Leading medical researcher Professor Doug Hilton AO joins the Australians Investing in Women board

by Women’s Agenda
Thursday 2 February 2023

Doug Hilton smiling

When Professor Doug Hilton AO was appointed Director of Melbourne-based medical research institute WEHI 13 years ago, a meeting with the institute’s professors was held.

“There were no women in the room. It was a group of 23 men,” Professor Hilton recalls. “That was a big slap in the face, and I quickly realised we had a problem.”

Professor Hilton is a passionate advocate for gender equality and has since used his leadership role at the medical research institute to push for better career pipelines for women and foster a culture that allows women and those from diverse backgrounds to flourish.

“I made it a priority very early on, 13 years ago, in the way I approached the job,” he says. “I have been really challenged to ensure the institute does better by really generous women who are willing to shift the dial.”

Professor Hilton was recently appointed to the board of Australians Investing in Women (AIIW), where he is looking to further his work in the gender equality space. 

AIIW is a leading national not-for-profit advocating for gender-wise philanthropy to generate greater investment in women and girls. Hilton says he will be able to translate what he’s learnt about the importance of a gender lens in science, to his work on the board at AIIW.

“There are some real examples of how in the design of even basic research studies, we need to have a gender lens,” Professor Hilton says. “The same principle can be applied to philanthropy.”

“As a student, I would often do experiments that only involved male mice – there were some good logical reasons for that, but it made no sense if we wanted to translate our research to the real world.

“Crash dummies are also a good example of where engineering and science without a gender lens leads to poor health outcomes.”

Professor Hilton says he was drawn towards AIIW because he sees how essential it is for philanthropy to improve outcomes for everyone, not just those with the most access. 

He also wants to help create an environment where women can contribute equally to solving the world’s greatest problems and can benefit equally from the solutions.

If we think philanthropy can change the world, we want to change the world for everybody,” he says. “Philanthropy can help create a community that allows people to flourish in a richer community. We want everybody to be able to take part in that richness.”

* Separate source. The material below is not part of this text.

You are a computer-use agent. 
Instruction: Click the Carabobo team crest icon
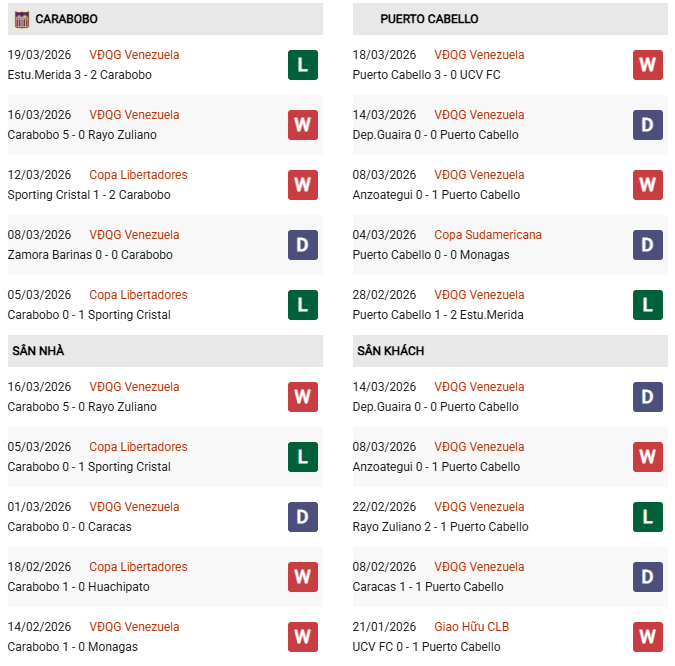pyautogui.click(x=20, y=19)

“I think the more diverse a group you can have in the design of those programs -- the more diverse the beneficiaries can be and the more impactful that investment can be. There’s a combination of general decency, but also a business drive as well.”

As AIIW’s Chair, Sam Mostyn AO, says: “If we are to achieve gender equality, we will need to pull every lever; being more intentional about bringing women into focus supports smart investment decisions. Philanthropic dollars are limited; it is investments in women and girls that bring the greatest opportunity for social change.”

In his position on the board at AIIW, Professor Hilton says he is interested in looking at how the AIIW framework can be rolled out and embraced by companies doing corporate philanthropy.

“I think that could be a huge win in both directions,” he said. “I’m part of the Champions of Change Coalition, and I think there’s a zero-cost opportunity for those companies to think about how their staff and corporate giving can have maximum impact by having a gender lens.”

Professor Hilton notes the influence women like Eve Mahlab AO, and the current CEO of AIIW, Julie Reilly OAM, have had on his desire to get involved in the gender-wise philanthropy space. 

He also says he’d like to ensure the work being done at AIIW is as intersectional as possible.

“When I listen to the challenges of people in my workplace at WEHI, I think there's a big issue around intersectionality,” Hilton said. “Hearing and empowering more diverse voices, including women of colour and non-binary people, is critical.”